**Exercise description:** From the line with "Task: Open the three-dot post options menu" down to the final line of the material below, quote every line exactly and leave out all lines before it.

**Material for this exercise:**
[Start of Attachment]

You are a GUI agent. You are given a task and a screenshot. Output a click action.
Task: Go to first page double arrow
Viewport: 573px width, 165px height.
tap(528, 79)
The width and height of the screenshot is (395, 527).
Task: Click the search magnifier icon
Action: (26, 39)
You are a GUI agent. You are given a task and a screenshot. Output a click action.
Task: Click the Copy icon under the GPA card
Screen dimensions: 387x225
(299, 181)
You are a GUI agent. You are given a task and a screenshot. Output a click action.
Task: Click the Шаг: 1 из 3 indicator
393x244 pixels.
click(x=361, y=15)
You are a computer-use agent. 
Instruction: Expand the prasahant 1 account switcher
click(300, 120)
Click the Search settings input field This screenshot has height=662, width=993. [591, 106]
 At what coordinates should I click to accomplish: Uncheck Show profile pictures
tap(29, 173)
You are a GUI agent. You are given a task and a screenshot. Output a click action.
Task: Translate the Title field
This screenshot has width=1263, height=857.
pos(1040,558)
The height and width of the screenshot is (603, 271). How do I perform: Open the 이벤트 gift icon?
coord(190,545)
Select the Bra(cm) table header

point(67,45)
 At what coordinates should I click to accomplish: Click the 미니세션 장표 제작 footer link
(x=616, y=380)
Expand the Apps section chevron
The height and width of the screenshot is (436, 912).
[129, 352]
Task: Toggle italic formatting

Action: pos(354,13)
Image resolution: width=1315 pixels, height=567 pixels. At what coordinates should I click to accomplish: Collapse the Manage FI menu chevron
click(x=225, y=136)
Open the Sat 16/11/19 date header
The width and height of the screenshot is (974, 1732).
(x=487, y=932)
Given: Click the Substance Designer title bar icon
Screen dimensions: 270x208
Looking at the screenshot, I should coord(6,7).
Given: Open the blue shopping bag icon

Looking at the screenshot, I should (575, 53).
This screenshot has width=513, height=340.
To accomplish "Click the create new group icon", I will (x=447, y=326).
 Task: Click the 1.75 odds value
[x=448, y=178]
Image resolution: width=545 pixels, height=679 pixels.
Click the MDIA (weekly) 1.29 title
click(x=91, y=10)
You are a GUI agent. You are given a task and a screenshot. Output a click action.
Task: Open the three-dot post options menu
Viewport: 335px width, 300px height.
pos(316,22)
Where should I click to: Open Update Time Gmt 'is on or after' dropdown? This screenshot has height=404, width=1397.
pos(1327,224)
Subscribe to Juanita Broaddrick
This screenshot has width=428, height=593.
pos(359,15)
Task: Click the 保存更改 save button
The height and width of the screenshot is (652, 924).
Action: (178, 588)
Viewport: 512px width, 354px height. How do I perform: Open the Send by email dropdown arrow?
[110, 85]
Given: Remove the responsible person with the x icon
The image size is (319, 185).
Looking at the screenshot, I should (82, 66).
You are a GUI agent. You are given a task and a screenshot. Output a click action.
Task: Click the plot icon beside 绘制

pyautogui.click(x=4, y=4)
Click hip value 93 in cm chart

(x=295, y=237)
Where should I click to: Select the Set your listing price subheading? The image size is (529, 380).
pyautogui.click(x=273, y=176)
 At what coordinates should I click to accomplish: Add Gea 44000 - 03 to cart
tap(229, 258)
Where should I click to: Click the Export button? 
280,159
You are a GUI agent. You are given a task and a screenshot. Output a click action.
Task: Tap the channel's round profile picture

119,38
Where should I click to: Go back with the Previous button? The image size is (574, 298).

[End of Attachment]

**The answer:**
Task: Open the three-dot post options menu
Viewport: 335px width, 300px height.
pos(316,22)
Where should I click to: Open Update Time Gmt 'is on or after' dropdown? This screenshot has height=404, width=1397.
pos(1327,224)
Subscribe to Juanita Broaddrick
This screenshot has width=428, height=593.
pos(359,15)
Task: Click the 保存更改 save button
The height and width of the screenshot is (652, 924).
Action: (178, 588)
Viewport: 512px width, 354px height. How do I perform: Open the Send by email dropdown arrow?
[110, 85]
Given: Remove the responsible person with the x icon
The image size is (319, 185).
Looking at the screenshot, I should (82, 66).
You are a GUI agent. You are given a task and a screenshot. Output a click action.
Task: Click the plot icon beside 绘制

pyautogui.click(x=4, y=4)
Click hip value 93 in cm chart

(x=295, y=237)
Where should I click to: Select the Set your listing price subheading? The image size is (529, 380).
pyautogui.click(x=273, y=176)
 At what coordinates should I click to accomplish: Add Gea 44000 - 03 to cart
tap(229, 258)
Where should I click to: Click the Export button? 
280,159
You are a GUI agent. You are given a task and a screenshot. Output a click action.
Task: Tap the channel's round profile picture

119,38
Where should I click to: Go back with the Previous button? The image size is (574, 298).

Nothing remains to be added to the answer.